Sperling was not a Rubin clone. But in a 2005 book, The Pro-Growth Progressive, he took aim at a group of labor-oriented progressive economic policy advocates he dubbed the “Three Bobs”—former Labor Secretary Robert Reich (for whom Sperling once worked), columnist Robert Kuttner, and Borosage—for not caring sufficiently about budget deficits. So he positioned himself as a critic of the anti-Rubinites, and chided big-government progressive Democrats for not acknowledging the limits of their progressivism. At the same time, though, Sperling advocated policies with progressive goals: retraining workers years in advance of expected dislocations (due to globalization and trade compacts) and establishing a universal government-subsidized 401(K) plan that would augment Social Security, not replace it (and, yes, probably be good for Wall Street). He called for reinstating estate taxes on the rich to pay for this retirement plan. In other words, he favored redistributing the wealth.

In the Obama years, according to administration officials, Sperling in internal discussion has pushed for tax cut refundability—to make sure folks on the lower economic rungs would benefit from the tax cut compromise Obama struck with the Republicans. And, as Scheiber notes, Sperling persuaded Geithner to propose imposing a fee on financial firms to cover the cost of the Troubled Asset Relief Program (better known as TARP) to the US government—not a favor to Wall Street. (Salmon counters: this bank tax was never enacted.) When the administration was considering rescuing Chrysler, Sperling made a passionate case for government intervention at a critical White House meeting, according to a participant. He also argued within the Obama administration that it should move earlier to extend the expiring tax cuts for low- and middle-income Americans, in order to devise a strategy for preventing an extension of the Bush tax cut bonuses for the wealthy, according to Greenstein. (The White House and congressional Democrats didn’t heed that call.)

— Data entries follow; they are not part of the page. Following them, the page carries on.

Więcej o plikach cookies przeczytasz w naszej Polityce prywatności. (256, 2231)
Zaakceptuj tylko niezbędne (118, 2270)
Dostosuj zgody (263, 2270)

Sperling’s appointment—should it come—will not assuage those critics who fret the Obama administration is too deferential to Wall Street. But progressives don’t have a long list of alternatives. Asked for his ideal appointee, one prominent liberal economist could toss out only a few possibilities: Joseph Stiglitz, Elizabeth Warren, Paul Krugman, and former Rep. Dave Obey. But he notes, “The problem is that not enough progressives have had the Executive Branch experience.” He adds, “Sperling is not terrible.” That’s not much of an endorsement. Greenstein, though, says that progressives “critical of Gene are overreacting to the one Goldman Sachs payment. His track record is of a progressive who fights the hardest for issues related to low-income children, not of a Wall Street guy.”

Sperling is an odd-man-out in Washington. Fairly or not, he’s become associated with Wall Street but he never went Wall Street. He’s been more interested in making policy than in making mega-money. (He’s surely done okay.) Presumably, Big Finance would prefer Altman, who is truly one of its own, or perhaps even Richard Levin, the president of Yale and a director of American Express, who’s also a candidate for the position. But with Summers as the benchmark, a Sperling appointment, for progressives, would be a step in a better direction.